Tú también eres uno de ellos
Hace casi dos mil años, mientras Jesús era juzgado ante el Sanedrín, un grupo de hombres y mujeres increpó a Pedro: «También tú estabas con Jesús, el Galileo». Hoy, como entonces, declararse seguidor del Nazareno es, en muchos lugares, sinónimo de muerte
«Está en el dormitorio. No le dejamos salir de casa porque correría peligro»: la vida de Paul Masih (nombre ficticio por motivos de seguridad) cambió hace más de seis meses, cuando la acusación de blasfemia cayó sobre él como una losa en su Pakistán natal. Desde entonces, él vive escondido y su familia con la angustia de saber que, si lo descubren, el peso de la Sharia recaerá sobre todos ellos sin una pizca de piedad. Blasfemar -estar acusado de hacerlo- puede merecer la muerte; y esconder a un presunto blasfemo es recorrer el camino de entrada a la prisión.
Masih, un padre de familia que no alcanza la treintena, cuenta, con la angustia reflejada en el rostro, qué le ha llevado a vivir escondido en un pequeño dormitorio. Responsable de una tienda de material electrónico, esquivaba a diario las insinuaciones del copropietario del local, un musulmán que sospechaba que Masih era cristiano. Un día que Masih estaba fuera del establecimiento, el copropietario pegó un cartel con un verso islámico escrito en él. Cuando Masih, que no sabe leer árabe, quiso quitar el cartel, éste se rasgó. Suficiente para que el musulmán denunciara ante el imán de la mezquita local que Masih, el cristiano, había profanado el Corán e insultado al profeta. «Una turba enfurecida atacó la tienda y destruyó todo», afirma. Él huyó de la ciudad y se escondió en una localidad cercana, pero, dos meses después, fue reconocido por un vecino. «Reunió a un grupo de hombres y vino a por mí. Me golpearon con palos y me gritaron blasfemo», recuerda Masih, que decidió volver a su casa y esconderse. Desde entonces, las cuatro paredes del dormitorio son su único paisaje. No puede trabajar, no genera ingresos y no puede ayudar a su familia, que vive atenazada, no sólo por el miedo de que Masih sea descubierto, sino por la presión de saberse señalada por los musulmanes radicales de la ciudad, que hacen de las familias cristianas objetivo de sus furias. Todo, por haber roto por accidente un texto islámico en un país que oprime a la minoría cristiana.

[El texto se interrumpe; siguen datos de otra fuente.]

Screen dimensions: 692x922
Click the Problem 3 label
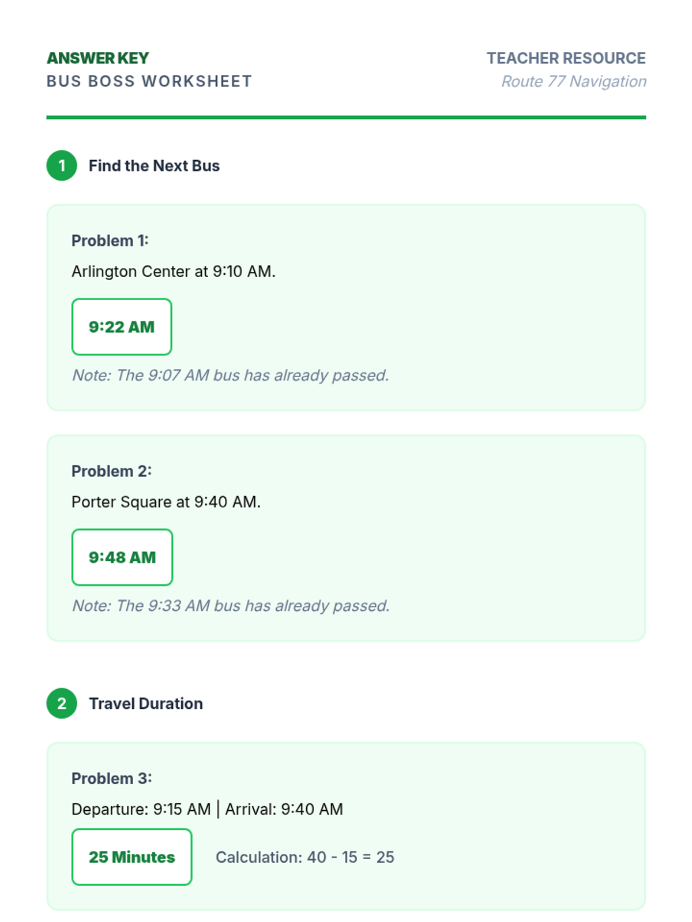coord(111,779)
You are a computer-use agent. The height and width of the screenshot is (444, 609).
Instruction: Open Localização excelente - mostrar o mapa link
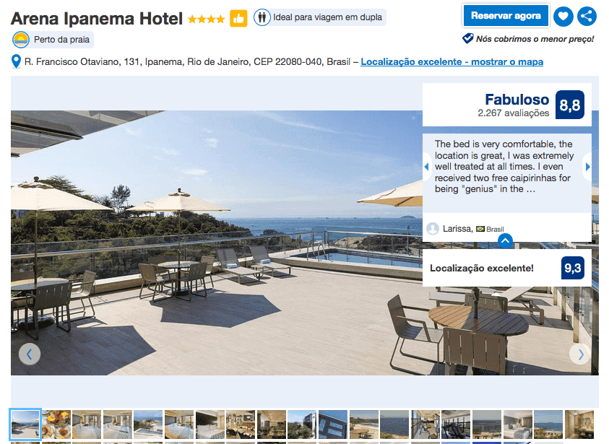tap(452, 61)
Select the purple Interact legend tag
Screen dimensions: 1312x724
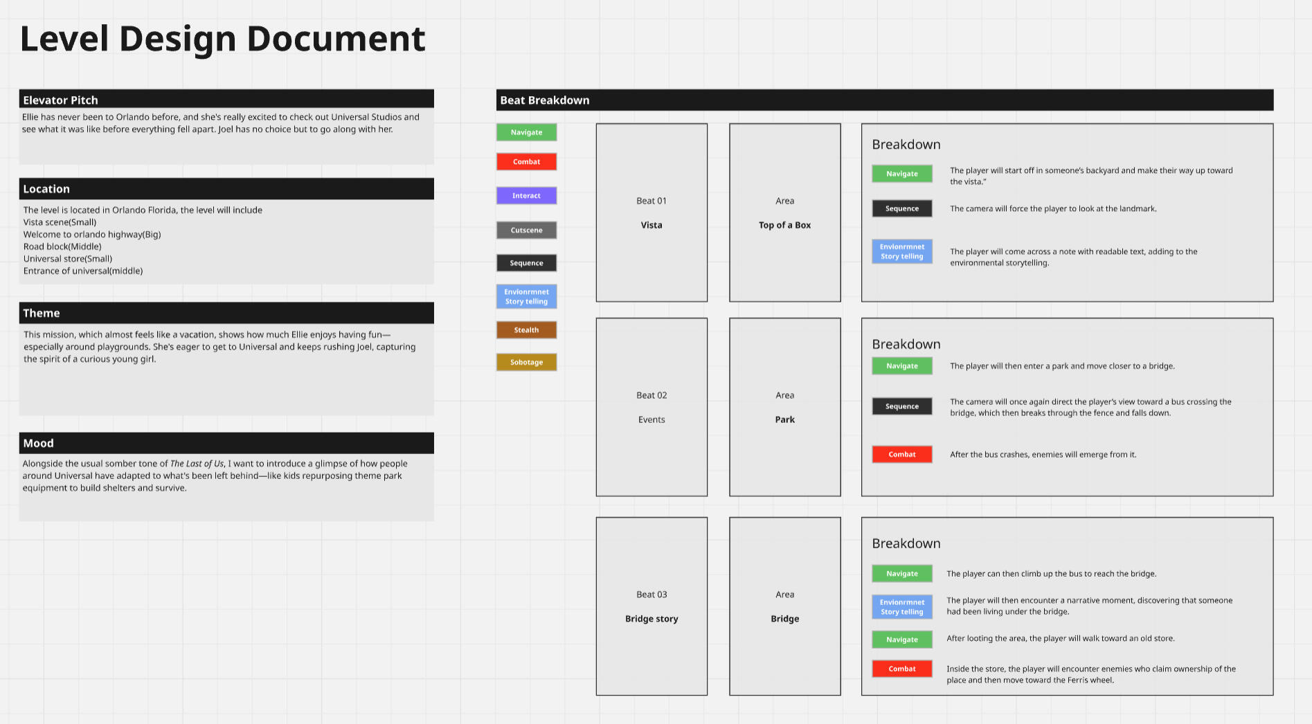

Su historia la cuenta en un informe especial sobre Pakistán la organización International Christian Concern (ICC), que ha viajado hasta el país asiático para conocer de primera mano la realidad de los cristianos perseguidos. Publicado bajo el título Living the nightmare (Viviendo la pesadilla), el informe relata también la vida de Asif, un hombre separado desde 1998 de su mujer, hijos y hermanos, sólo por pertenecer a la comunidad cristiana del obispo John Joseph -muerto durante una protesta por la libertad religiosa-. Tras la muerte de Joseph, una ola de odio contra los cristianos recorrió la comunidad de Asif, y varios miembros fueron acusados de lanzar piedras contra un cartel con versos islámicos. Asif estaba entre ellos. Fue juzgado y condenado a siete años de prisión, sin una sola prueba. Puesto en libertad tras cumplir cuatro, su salida a la calle no significó el fin del calvario. «Todo el mundo sabe que soy cristiano y que he estado en la cárcel por blasfemo, así que no es seguro para mi familia que vivamos juntos», lamenta. Desde aquel 2002, se esconde y trabaja en una comunidad cristiana cercana a su pueblo; y viaja cuando puede -camuflado con un pañuelo que le cubre el rostro- hasta su hogar. ICC vivió el último reencuentro de Asif y su familia: sus hijos corrieron hacia él y su mujer y hermanos se echaron a llorar. No se veían desde hacía meses y no habían podido abrazarse ni siquiera tras la reciente muerte de la hermana pequeña de Asif. «Venir al funeral suponía demasiado riesgo. Era fácil que hubiera extremistas buscándome», lamentaba el joven.
Como Asif y Masih, muchos cristianos viven vidas de prisión y exilio en Pakistán y protagonizan un tercio de todas las acusaciones de blasfemia; un dato demasiado elevado, si se tiene en cuenta el pequeño porcentaje de población cristiana que hay en el país: sólo un dos por ciento, según el informe de ICC.
Su único pecado: decirse seguidores de Jesús. Hogares cristianos que vuelven sus ojos a la Cruz y recuerdan a diario el calvario de Cristo, mientras, a su alrededor, la intolerancia religiosa les grita aquello de Tú también eres uno de ellos.